Scheduled for completion in October, 2004, the new McKinley County Courthouse, Civic Plaza and Veterans Memorial are the heralds of a revitalization process that began with community planning sessions.  The Courthouse Committee, headed by District Court Judge Grant Foutz, conducted a needs assessment and determined that county government had outgrown the original court house built in 1938.  They would need more space beyond remodeling the existing building.

The first vital decision was to keep the project downtown as part of Gallup's revitalization plans.  State representatives Lidio Rainaldi and Patricia Lundstrom drafted legislation enabling counties to impose a local tax for public infrastructure.  In a special election, the citizens voted in the tax.  "Only three counties so far have imposed the tax," says Harry Mendoza, County Commissioner.  The City Council agreed to construct the Civic Plaza. 

"I really like the fact that the architect decided to complement the historic courthouse."

-- Doug Decker, County Attorney

The historic McKinley County Courthouse at 201 West Hill Avenue was designed and built in 1938 by the architectural firm of Trost and Trost of El Paso, Texas, in the "picturesque" Spanish Pueblo Revival Style with typical stepped-back Pueblo massing.  The bell tower has battered walls and vigas.  Upper stories contain wooden caged projecting bays and stylized vigas, with vertical indentations allowing for windows.  Posts, wood beams and corbels define the main entry flanked by incised stucco Indian-motif reliefs. 

Inside the lobby, Indian motifs are featured in the tile wainscoting, lettered signs, pendant lighting fixtures, and Pueblo-style paintings on the plaster walls, all set off by hand-made wooden furniture and oil paintings by New Mexican artists. 

The second-floor court room has ten-foot murals depicting the history of McKinley County which were completed by Lloyd Moylan in 1940 and restored in 1991.

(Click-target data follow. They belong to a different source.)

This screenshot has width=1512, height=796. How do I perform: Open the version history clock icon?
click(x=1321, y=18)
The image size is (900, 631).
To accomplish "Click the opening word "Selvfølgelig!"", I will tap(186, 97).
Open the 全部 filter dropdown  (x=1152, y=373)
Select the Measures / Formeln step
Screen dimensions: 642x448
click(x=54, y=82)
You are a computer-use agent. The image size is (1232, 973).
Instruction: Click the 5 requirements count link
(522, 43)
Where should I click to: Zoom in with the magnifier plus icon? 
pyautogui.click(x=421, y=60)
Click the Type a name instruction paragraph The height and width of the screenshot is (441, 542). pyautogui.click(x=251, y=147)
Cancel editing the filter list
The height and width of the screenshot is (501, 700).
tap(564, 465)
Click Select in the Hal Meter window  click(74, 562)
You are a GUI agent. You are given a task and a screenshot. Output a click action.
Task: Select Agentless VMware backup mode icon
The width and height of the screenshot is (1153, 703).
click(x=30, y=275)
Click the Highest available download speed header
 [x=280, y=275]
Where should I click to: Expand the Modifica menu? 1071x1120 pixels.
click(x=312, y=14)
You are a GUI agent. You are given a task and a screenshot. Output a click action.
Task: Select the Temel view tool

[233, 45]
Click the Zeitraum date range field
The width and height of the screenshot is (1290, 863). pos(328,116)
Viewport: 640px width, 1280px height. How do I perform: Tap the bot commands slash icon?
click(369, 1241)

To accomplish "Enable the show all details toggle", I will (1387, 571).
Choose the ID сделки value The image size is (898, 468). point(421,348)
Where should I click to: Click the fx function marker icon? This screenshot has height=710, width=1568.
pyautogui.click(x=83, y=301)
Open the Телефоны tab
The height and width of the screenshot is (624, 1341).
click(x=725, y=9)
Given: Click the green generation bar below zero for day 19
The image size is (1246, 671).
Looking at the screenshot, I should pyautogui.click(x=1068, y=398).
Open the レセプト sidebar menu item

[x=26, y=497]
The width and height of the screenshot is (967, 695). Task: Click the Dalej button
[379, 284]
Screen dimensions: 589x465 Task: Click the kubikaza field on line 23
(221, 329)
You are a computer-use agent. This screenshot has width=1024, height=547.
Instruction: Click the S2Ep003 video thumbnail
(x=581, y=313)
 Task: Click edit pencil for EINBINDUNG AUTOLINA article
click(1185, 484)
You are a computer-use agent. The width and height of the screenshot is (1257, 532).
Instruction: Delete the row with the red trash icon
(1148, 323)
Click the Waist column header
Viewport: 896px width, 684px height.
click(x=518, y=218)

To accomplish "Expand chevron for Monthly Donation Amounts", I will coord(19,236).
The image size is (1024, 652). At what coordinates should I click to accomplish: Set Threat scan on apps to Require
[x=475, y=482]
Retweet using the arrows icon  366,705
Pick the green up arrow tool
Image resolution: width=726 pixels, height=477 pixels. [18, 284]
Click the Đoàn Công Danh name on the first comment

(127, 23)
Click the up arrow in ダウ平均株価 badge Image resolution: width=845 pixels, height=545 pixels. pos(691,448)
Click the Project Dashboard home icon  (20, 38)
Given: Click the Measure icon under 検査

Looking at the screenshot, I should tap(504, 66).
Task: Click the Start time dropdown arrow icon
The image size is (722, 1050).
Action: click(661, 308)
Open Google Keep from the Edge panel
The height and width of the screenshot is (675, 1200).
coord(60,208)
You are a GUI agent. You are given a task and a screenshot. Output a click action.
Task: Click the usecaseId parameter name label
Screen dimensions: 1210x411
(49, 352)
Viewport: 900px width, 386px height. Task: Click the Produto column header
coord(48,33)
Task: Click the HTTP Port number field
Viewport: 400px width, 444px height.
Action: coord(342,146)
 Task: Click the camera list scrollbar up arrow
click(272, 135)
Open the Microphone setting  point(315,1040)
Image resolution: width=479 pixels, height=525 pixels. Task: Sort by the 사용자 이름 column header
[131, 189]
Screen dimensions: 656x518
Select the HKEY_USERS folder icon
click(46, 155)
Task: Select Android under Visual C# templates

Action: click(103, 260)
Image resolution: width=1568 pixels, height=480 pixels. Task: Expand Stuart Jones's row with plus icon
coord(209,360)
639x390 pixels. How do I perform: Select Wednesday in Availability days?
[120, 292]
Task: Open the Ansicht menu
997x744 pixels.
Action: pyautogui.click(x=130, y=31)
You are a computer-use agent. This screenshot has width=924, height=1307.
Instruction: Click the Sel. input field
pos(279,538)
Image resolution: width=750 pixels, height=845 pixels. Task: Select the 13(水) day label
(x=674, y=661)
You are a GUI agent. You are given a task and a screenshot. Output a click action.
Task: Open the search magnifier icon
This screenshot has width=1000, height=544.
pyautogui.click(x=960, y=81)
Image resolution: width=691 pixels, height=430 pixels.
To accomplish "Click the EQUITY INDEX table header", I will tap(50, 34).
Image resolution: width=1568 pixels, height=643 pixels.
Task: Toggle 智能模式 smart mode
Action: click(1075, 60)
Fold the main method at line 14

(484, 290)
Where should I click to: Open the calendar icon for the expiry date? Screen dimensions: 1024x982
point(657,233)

Outside, the twelve-foot steel Saltillo Rug sculpture was made in 1993 by Carolyn Milligan, Bill Mitchell and Jacques C. Tixier.  The sculpture represents a loom and Saltillo rug with the Saltillo pattern created by design elements cut out of the flat surface.  The Saltillo pattern represents the Hispanic influence in weaving that was introduced into the area in the 19th century.